Today’s blog post is a little different. Yesterday, the second running of our MMTed edX MOOC – Modern Monetary Theory: Economics for the 21st Century – came to an end after running for the last 4-weeks. This is a free course developed by the University of Newcastle and – MMTed – which provides an introduction to Modern Monetary Theory (MMT). The course is self-paced and contains a range of learning materials (videos, text, discussion forums, assignments, exercises, games, etc). After two years of offering, I thought you might like to see some statistics that relate to who participated in the course broken down by gender, educational background and geography. I have more data than I present today which I am examining as a way of understanding patterns of behaviour. We will use this data to improve our MMTed course offerings, as our funding base permits.

A course summary

The – edX page – for the 2022 course (enrolments now closed) provides an overview of the study program.

At the outset, when we were designing the course, I had no preconceptions as to who would be interested in it.

One of our aims in the course was to help participants access the world of macroeconomics in a way that builds their confidence, their economic literacy, and above all, gets them thinking about how it impacts on the world we live in.
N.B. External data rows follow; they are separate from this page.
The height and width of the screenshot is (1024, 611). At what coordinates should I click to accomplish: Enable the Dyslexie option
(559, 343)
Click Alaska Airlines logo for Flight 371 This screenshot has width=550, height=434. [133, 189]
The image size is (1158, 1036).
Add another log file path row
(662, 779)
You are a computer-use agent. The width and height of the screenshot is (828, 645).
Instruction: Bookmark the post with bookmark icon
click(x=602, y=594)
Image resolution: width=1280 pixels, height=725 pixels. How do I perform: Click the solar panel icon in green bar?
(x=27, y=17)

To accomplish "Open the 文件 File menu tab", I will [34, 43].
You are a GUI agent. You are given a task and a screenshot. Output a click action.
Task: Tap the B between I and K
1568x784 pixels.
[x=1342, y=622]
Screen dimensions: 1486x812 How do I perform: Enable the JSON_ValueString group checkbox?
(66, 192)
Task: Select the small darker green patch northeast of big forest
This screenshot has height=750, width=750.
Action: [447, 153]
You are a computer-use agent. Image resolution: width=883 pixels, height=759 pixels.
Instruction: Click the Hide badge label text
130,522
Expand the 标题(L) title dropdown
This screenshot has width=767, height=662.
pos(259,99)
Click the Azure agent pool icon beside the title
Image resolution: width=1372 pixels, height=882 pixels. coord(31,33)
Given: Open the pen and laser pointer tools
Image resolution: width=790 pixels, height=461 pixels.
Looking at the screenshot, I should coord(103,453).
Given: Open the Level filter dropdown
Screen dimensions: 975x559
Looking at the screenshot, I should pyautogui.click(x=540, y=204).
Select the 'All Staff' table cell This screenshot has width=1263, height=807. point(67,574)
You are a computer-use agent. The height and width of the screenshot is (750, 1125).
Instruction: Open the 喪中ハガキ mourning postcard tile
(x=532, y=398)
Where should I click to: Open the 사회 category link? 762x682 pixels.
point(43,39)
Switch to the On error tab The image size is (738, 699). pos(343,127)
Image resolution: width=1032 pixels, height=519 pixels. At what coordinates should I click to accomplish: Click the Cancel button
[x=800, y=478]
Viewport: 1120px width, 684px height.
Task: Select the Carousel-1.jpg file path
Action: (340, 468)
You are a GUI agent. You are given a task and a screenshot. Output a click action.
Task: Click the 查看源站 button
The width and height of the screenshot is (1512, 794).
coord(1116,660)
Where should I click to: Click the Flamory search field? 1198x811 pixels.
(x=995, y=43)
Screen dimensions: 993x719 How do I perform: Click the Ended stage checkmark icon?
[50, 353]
The course started with the basics in Week 1. We pulled apart some of the jargon and concepts in macroeconomics, which often become barriers that prevent the lay person from engaging with economic issues.

We aimed to empower participants to move beyond these ‘language’ challenge so that they would be in a better position to translate the macroeconomic terminology that they are confronted with on a daily basis in the media and engage in meaningful conversations about economics with others and be able to better assess the sorts of statements that economists and politicians make about economic policy options.

The difficulty was that there is no way I can squish everything I’d like students to know about macroeconomics and MMT into a 4-week course. I also didn’t want to end up with a course that only appealed to economists.

So, the compromise is a course that starts at street level and then shows students the best views in the building without going into fine detail on each topic.

There are many topics that I only discussed in passing because they are more complex and require more time and input.

But, overall, if a student completed the course, then they would have a broad and rounded understanding of what MMT is and how it dramatically changes the game in terms of economic thinking about the options available to government to improve the well-being of all citizens while protecting our natural environment.

In Week 1 we aimed to improve economic literacy by cutting through the jargon that makes relatively simple concepts difficult for the general public to engage with. The exciting bits came in later weeks but we considered learning to walk before we run is essential for good running form.

In Week 2, we learned about how historical events led to fundamental shifts in the way governments could use their currency, which provides the foundations of MMT. We built on the concepts learned and there was even a game show. We provided students with a firm understanding of what causes mass unemployment.

In Week 3, the topics became more complex and we talked in more detail about fiscal and monetary policy, banks, interest rates, inflation and showed what governments can actually do bout unemployment if they want to.

In the final Week, we focused in on trade, economic development, global capital flows, debates about foreign ownership and financial speculation and students learned why an MMT understanding is crucial for addressing the profound problems of the ageing society and climate change.

In each Week, we provided interviews with MMT experts to guide understanding of selected topics.

Some data about the participants – Gender

edX collects a lot of data about the courses they offer on behalf of university providers.

Here is some interesting data that allows us to make various conjectures.

First, what is the gender breakdown of participants – female, male, other (which are the edX categories).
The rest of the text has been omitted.